1. Funding rate: suddenly increased 'borrowing interest'
Previously, Binance would calculate a 'borrowing interest' (funding rate) based on market supply and demand, settling at a fixed time each day. But now the formula has changed:
New formula = [Average premium index + Restricted interest rate fluctuation range] ÷ Settlement frequency
In simple terms, fees will fluctuate dramatically like a roller coaster, especially for popular coins (like PUMP coins).
For example:
Assuming you are going long on Bitcoin with 10x leverage, the daily interest was originally 0.05%, but under the new regulations, it could suddenly rise to 0.3%. If the price does not increase, just the interest could cause you to lose 3% in one day! Even worse, high-frequency arbitrage strategies (such as quickly buying and selling to profit from price differences) may fail due to rapid fee fluctuations, resulting in being 'reverse harvested' by exchanges.

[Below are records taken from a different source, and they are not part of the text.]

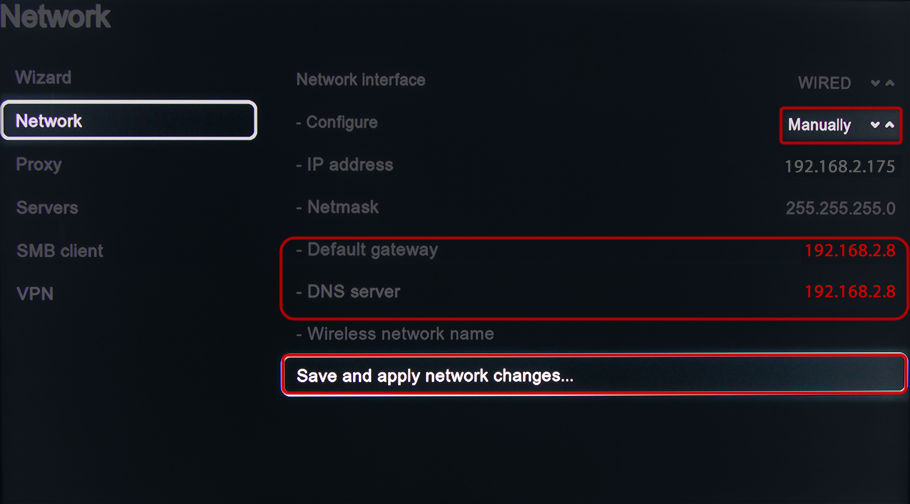Viewport: 910px width, 504px height.
Task: Open the Servers section
Action: pyautogui.click(x=47, y=208)
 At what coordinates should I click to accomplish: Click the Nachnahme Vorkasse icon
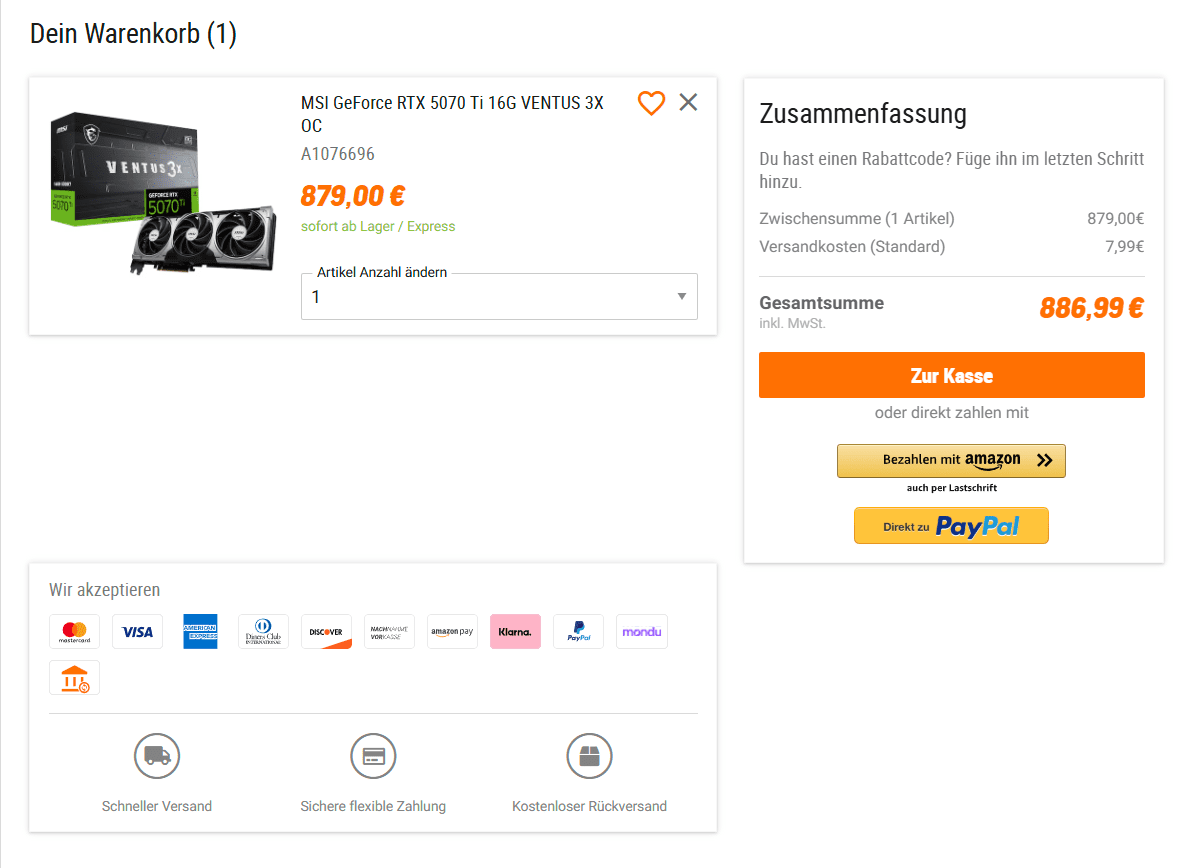click(x=389, y=632)
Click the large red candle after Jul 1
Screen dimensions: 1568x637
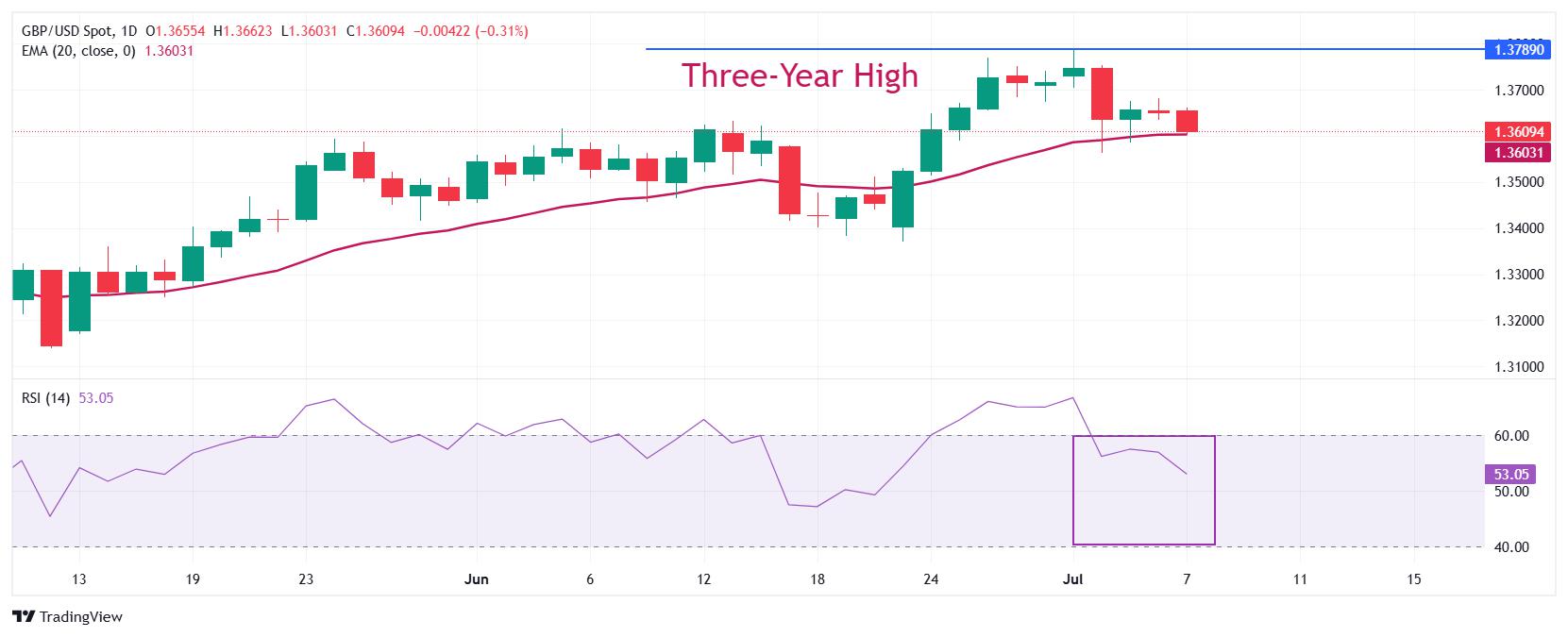pos(1102,93)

2. Stop-loss mechanism: 'Precise strikes' within 30 seconds
Previously, Binance calculated market price differences (basis) every minute to trigger stop-losses. Now it has been shortened to 30 seconds, and they monitor the buy and sell prices every second.
What does this mean?
For example, if you set a stop-loss order at 10,000 USD, when the price drops to 10,000, the system will immediately trigger a liquidation. However, under the new regulations, the price might skip 10,000 within 30 seconds, causing your stop-loss order to miss execution, leading to actual losses much greater than expected (this is called 'slippage').
Real case:
In April 2025, a certain exchange had a basis calculation loophole, allowing users to earn 400,000 USD with high-frequency strategies. This time, Binance shortened the basis time to prevent similar incidents, but ordinary users' stop-loss orders will also be more vulnerable.
3. What should you do? 3 life-saving suggestions
1. Do not use too high leverage:
The higher the leverage, the greater the impact of fees and slippage. For instance, with 10x leverage, if the price drops by 10%, you will be liquidated. It is recommended to reduce to below 5x leverage or switch to spot trading.
2. Adjust stop-loss logic:
Set your stop-loss price a bit 'wider', for example, if it was originally set at 10,000, now set it to 9,800, allowing space for fluctuations. Also, avoid placing orders during extreme market conditions (such as in the first hour after updates).
3. Pay attention to basis changes:
The basis is the price difference between spot and futures. Previously, it might converge once a day, but now it changes every 30 seconds. For instance, the stock index futures basis suddenly fluctuated in August 2025, leading to significant losses for quantitative strategies. You can use Binance's 'basis chart' feature to anticipate risks in advance.
4. Why is Binance doing this?
On the surface, it seems like 'optimizing the experience,' but in reality, it is an upgrade of the risk control system. Since 2024, Binance has invested over 200 million USD to strengthen compliance, and this adjustment may be to cope with regulatory pressure while preventing users from being liquidated in a chain reaction during extreme market conditions, thereby protecting platform liquidity. However, for ordinary users, the game rules have changed, and they must relearn.
Final reminder: If someone around you is still using traditional strategies, please forward this article immediately! After September 18, the market will enter 'algorithm survival mode,' and only those who are prepared in advance can avoid being washed out.